Evolution of haemocyanin and its influence on thermal sensitivity in cold adapted cephalopods


Dr. Felix Mark 
Helmholtz-Zentrum für Polar- und Meeresforschung 
Sektion Integrative Ökophysiologie


Cephalopods are found in high abundance throughout all world oceans on a wide latitudinal cline from tropical into polar waters and are of considerable commercial importance. When the Southern Ocean formed 35 million years ago with the opening of the Drake Passage, endemic and newly invading species had to adapt to increasingly cold Antarctic waters in this altered habitat. Many octopod species are found among the successful groups in the Antarctic. After its formation process, the Southern Ocean has remained a stable habitat over evolutionary timescales, however, recent changes in thermal properties and ocean chemistry may prove challenging to these species. Therefore I propose to investigate the evolution of this Antarctic group in the light of changing climatic conditions and the radiation of cephalopods into the Southern Ocean. Temperature, pH and oxygen concentration are the three most important parameters that influence oxygen-binding capacities of cephalopod blood and for survival at nearly -2°C, a cephalopod requires a highly specialised blood-gas exchange. By using extracellular haemocyanin, cephalopods possess a less effective respiratory protein than fish (which have intracellular haemoglobin). In order to successfully compete with fish, cephalopods have developed a high level of haemocyanin adaptability. Despite their prominent position in Antarctic food webs and being highly abundant, very little is known about Antarctic octopod physiology in general and specifically of the role of haemocyanin as a mediator between the organism and an extreme environment.

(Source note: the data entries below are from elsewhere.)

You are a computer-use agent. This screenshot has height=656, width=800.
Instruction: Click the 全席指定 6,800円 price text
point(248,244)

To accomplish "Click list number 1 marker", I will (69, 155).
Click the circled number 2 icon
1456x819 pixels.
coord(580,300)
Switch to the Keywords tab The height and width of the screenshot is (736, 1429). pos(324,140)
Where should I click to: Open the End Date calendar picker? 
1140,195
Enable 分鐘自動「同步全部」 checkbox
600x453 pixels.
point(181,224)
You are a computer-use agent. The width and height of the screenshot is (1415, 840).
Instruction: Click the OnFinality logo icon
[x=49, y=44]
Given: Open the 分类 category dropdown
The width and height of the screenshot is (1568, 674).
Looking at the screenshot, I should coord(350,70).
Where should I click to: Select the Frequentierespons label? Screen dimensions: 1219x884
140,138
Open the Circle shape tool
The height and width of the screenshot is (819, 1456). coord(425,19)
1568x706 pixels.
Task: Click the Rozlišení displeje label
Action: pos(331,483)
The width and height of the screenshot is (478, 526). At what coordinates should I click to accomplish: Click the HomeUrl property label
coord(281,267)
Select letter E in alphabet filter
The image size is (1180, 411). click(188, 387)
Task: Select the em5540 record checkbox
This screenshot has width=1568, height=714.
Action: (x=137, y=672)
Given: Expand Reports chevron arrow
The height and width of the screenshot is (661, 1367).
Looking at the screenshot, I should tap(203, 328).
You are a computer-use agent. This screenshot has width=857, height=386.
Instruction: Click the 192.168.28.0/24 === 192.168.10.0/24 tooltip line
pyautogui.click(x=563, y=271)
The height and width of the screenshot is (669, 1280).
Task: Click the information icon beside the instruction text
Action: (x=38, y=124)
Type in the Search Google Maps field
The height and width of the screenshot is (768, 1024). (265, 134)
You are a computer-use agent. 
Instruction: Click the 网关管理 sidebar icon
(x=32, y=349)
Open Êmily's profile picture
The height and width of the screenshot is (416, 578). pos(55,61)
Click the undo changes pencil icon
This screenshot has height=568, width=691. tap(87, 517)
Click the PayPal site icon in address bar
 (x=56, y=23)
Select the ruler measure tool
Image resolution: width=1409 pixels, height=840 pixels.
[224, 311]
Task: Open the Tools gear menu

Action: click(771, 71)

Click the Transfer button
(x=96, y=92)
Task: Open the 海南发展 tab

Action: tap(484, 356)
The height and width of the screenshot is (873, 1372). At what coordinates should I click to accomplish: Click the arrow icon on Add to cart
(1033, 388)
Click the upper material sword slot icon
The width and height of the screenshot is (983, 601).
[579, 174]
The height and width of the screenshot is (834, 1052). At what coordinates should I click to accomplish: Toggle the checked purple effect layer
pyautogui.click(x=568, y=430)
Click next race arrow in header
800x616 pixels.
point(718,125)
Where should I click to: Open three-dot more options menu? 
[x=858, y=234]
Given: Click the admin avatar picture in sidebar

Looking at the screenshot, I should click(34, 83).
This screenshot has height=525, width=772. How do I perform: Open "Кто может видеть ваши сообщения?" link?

By means of an integrative physiological and molecular genetic approach, this study aims to shed light on the links between physiological adaptation and the phylogeny of octopodid haemocyanin during the adaptive radiation of these animals into Antarctic waters and to assist in explaining the recent biogeography of Antarctic octopods. Keywords: haemocyanin, physiological adaptation, evolution, Antarctica, octopod, cephalopod.